When I was a child, I saw other people talking about church and Christianity, and I made an effort to find out what they were talking about. I even went and read the Bible. But as much as I wanted to, I couldn't make myself believe in any of it: it is too self-contradictory, senseless, arbitrary and obviously contingent on historic circumstance. I can't make it make sense, and I can't suspend my disbelief enough that that doesn't matter.

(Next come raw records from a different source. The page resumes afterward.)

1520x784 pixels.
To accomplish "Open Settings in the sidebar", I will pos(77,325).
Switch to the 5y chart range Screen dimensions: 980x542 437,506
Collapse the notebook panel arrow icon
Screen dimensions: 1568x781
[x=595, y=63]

Now I'm no less spiritual but I'm experimenting more with things like Deism, Unitarianism, gnosticism, and pantheism. I know because I'm a history major that many books were taken out of the Bible, and in my opinion Christianity went wrong at the Council of Nicaea. I am trying to use all the resources I can, even from different religions, to find out what I think the right path is. But I don't think Christianity works like Pat Robertson thinks it works. I don't think of it as logical because logic can't really be applied to something as illogical as religion, but I also understand that things don't always fit into neat and orderly categories and can't always be explained.
I've noticed all my friends, including my boyfriend, are atheists or agnostics. They're more reasonable and usually more intelligent than Christians (not that all Christians are stupid; this is obviously a generalization).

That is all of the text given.